«И учти! Если ваш тригон расколется, то пошли вы все к едрене-фене!» — почему-то чаще всего именно эта фраза вспоминалась Марку Израилевичу Губерману, в растерянности сидевшему возле раскрытого чрева дерматинового чемодана и горки выкинутых им из шифоньера на большую семейную кровать личных вещей.
— Так-так, Марк! — неожиданно произнес возле двери женский голос, и у Марка Израилевича резко опустились плечи.
— Софочка! Я же ненадолго! — обернулся он к полной женщине, со следами несомненной былой красоты, прижавшейся спиной к дверному косяку. — Туда и обратно! Ну, там побуду от силы минут двадцать…
— Где?.. Где это ты собрался торчать двадцать минут? Ты куда это собрался, Марк, на ночь глядя? Что же это за исключительное свинство, дорогой? — строго спросила женщина глубоким контральто с грозовыми раскатами.
— Софа! Ты ведь знаешь, я должен… Я ведь честно предупредил, что иногда…
— Да, Марк! Ты меня честно предупредил, что принадлежишь к иудейской конфессии какого-то тайного общества Приврата Господнего, поэтому иной раз будешь срываться на бой со вселенским злом, то бишь на Армагеддон. Но до сего дня эта борьба, слава Всевышнему, обходилась без тебя. Ты себя в зеркало видел? Какой из тебя боец со злом, Марк? Ты же не Шварценеггер, не Клод ван Дамм! Ты даже зарядку не делаешь, хотя это полезно для твоих нервов! И ты полагаешь, что я в такое поверю, да? Я все это терпела лишь потому, что мне мама говорила: «Софа! У каждого мужчины есть свой маленький пунктик тихого помешательства!..»
— Ты что, рассказала обо всем Розе Яковлевне? Я ее совсем скоро перестану уважать, Софа!
— Стану я такое рассказывать своей маме — разумной еврейской женщине! А об уважении даже не заикайся! Когда вы здесь, на кухне шептались под водку с Иосиком Берешем до трех часов ночи — я молчала! Когда Иосик уехал в Америку, а ты остался здесь караулить свой Армагеддон — я тоже молчала! Но когда ты вдруг вываливаешь рубашки и кальсоны и собираешься куда-то со своей дурацкой бляхой на шее — я молчать не собираюсь, Марк! Ты о детях подумал?..

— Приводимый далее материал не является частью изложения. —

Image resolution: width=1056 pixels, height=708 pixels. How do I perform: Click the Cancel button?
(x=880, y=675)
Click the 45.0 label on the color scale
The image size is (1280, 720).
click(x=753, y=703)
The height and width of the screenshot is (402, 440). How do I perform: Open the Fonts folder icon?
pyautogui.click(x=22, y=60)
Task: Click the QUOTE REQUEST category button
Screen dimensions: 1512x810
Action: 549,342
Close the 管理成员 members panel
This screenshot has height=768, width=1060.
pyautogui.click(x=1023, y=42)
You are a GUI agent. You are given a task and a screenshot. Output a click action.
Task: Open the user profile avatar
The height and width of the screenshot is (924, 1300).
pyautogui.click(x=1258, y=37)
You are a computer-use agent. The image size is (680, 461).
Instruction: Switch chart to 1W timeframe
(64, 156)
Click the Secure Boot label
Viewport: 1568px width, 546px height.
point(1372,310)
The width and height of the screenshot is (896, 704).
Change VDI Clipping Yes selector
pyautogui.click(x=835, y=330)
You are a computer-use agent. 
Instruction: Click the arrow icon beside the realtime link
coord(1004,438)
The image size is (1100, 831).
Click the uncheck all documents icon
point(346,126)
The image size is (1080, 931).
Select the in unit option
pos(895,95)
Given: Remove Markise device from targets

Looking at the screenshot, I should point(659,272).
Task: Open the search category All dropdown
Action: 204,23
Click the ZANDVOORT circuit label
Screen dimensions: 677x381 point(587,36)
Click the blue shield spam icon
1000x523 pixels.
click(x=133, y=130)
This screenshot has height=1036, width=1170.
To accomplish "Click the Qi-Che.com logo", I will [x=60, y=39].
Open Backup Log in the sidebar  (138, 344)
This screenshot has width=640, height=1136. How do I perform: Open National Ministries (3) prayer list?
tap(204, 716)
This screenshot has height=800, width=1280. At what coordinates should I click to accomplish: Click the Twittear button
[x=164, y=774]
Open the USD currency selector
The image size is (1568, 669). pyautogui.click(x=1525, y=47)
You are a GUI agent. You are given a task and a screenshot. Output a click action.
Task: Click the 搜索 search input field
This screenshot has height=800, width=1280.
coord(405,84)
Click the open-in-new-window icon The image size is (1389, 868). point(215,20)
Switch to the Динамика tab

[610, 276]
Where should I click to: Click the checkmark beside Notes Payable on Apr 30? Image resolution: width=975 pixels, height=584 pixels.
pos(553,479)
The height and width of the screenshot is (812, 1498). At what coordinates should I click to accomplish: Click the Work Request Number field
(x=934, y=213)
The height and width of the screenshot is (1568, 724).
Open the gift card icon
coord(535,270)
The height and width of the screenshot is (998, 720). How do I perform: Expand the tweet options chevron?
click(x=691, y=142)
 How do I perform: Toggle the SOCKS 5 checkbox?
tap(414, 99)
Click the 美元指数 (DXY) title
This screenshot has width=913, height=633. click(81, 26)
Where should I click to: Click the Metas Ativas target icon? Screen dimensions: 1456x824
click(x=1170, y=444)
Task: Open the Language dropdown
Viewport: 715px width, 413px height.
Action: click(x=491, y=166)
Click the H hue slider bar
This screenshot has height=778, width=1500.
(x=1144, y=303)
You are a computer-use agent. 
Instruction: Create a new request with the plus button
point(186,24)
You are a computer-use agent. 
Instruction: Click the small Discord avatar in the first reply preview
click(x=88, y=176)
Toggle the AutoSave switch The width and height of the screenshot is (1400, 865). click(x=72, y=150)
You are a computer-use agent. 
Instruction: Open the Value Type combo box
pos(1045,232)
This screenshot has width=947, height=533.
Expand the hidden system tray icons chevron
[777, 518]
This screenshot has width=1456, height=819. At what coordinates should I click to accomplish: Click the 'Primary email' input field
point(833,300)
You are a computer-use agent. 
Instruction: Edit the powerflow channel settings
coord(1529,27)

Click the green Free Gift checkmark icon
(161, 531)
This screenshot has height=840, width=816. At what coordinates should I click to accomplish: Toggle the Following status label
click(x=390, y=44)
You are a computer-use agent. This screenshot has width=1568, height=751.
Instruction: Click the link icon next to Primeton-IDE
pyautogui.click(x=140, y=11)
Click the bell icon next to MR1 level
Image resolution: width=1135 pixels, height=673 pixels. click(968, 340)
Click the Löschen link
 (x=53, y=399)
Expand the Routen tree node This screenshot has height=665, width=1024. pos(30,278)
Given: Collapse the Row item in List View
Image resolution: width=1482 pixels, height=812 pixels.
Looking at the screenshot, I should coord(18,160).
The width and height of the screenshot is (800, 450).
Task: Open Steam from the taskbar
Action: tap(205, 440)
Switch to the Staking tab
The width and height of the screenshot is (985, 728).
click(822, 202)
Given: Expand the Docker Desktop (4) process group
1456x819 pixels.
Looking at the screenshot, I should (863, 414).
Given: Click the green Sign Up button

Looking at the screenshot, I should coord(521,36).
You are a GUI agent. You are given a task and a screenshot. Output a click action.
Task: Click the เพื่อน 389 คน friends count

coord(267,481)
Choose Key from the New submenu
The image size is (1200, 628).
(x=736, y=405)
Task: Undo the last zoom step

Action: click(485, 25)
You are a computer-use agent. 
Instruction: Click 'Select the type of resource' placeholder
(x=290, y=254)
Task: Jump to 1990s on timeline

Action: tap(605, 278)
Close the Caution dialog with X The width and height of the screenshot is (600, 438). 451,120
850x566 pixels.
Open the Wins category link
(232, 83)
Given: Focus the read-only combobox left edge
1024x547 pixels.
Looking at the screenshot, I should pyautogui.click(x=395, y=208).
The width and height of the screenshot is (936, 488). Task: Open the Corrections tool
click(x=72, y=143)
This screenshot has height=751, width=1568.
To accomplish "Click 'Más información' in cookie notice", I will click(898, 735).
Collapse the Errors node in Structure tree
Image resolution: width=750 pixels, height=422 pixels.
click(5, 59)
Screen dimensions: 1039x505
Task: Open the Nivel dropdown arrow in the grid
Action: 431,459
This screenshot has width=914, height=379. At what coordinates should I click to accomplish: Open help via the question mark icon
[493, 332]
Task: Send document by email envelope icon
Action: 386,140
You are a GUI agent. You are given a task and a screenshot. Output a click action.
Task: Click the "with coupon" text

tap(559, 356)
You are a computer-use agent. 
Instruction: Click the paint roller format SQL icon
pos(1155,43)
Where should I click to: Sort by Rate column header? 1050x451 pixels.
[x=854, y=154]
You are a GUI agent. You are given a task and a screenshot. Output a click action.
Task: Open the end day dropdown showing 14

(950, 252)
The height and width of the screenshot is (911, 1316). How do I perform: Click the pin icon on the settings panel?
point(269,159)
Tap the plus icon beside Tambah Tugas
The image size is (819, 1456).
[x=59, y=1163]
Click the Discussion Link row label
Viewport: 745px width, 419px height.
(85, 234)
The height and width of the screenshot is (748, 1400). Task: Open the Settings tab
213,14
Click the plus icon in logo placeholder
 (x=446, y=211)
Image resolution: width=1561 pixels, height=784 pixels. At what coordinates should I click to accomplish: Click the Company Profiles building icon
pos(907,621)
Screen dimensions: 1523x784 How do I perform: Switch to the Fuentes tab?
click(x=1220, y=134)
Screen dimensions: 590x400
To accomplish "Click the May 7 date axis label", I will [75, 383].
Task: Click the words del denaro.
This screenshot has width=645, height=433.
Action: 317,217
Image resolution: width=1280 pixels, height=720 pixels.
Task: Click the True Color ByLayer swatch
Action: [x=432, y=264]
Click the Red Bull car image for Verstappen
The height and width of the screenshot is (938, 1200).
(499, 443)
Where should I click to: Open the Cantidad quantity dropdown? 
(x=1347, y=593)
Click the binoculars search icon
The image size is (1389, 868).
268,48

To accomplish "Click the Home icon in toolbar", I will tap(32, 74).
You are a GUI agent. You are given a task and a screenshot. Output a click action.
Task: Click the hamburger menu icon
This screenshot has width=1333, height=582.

— Я не собираюсь драться сам, Софочка, я же рассказывал, там дерутся особые люди. Но они нуждаются в моем напутствии. Я здесь первый узнал про это из всего… м-м… нашего общества. Поэтому на мне лежит особая ответственность. Тем более что никто из нашей конфессии мне не верит. Они заняты более важными вещами. Выясняют, еврей по Галахе господин Восьмичастный, против которого прокуратурой возбуждено уголовное дело, или не еврей. Все прикидывают и рассчитывают. У них, похоже, свой Армагеддон, — с горечью сказал Марк и почти неслышно, срывающимся голосом прошептал:
— Иосю… Иосифа Береша убили в Бостоне… Он звонил мне, просил подождать у телефона, а его убили… Выкинули из окна…
Софа, схватившись за голову, уселась на кровать поверх разбросанных вещей.
— Значит, вы все-таки доигрались, Марк, — тихо произнесла она. — Что с нами теперь будет?
— Н-не знаю, Софа, — честно ответил Марк Израилевич, присаживаясь рядом с женой. — Но я должен это сделать. Иначе, как я потом буду смотреть в глаза Феликсу и Анюте?
— Ой, только не надо про глаза наших детей, Марк! Сколько можно попрекать всех нас их глазами? Ты просто зверски замордовал нас с мамой этими глазами! Ты прикрываешься ими по любому случаю, как медным тазом! — зарыдала Софа.
— Ты помнишь, Софа, я тебе рассказывал, что Привратники — бывшие наши люди, когда-то родившиеся в рамках нашего тайного общества? — торжественно начал Марк.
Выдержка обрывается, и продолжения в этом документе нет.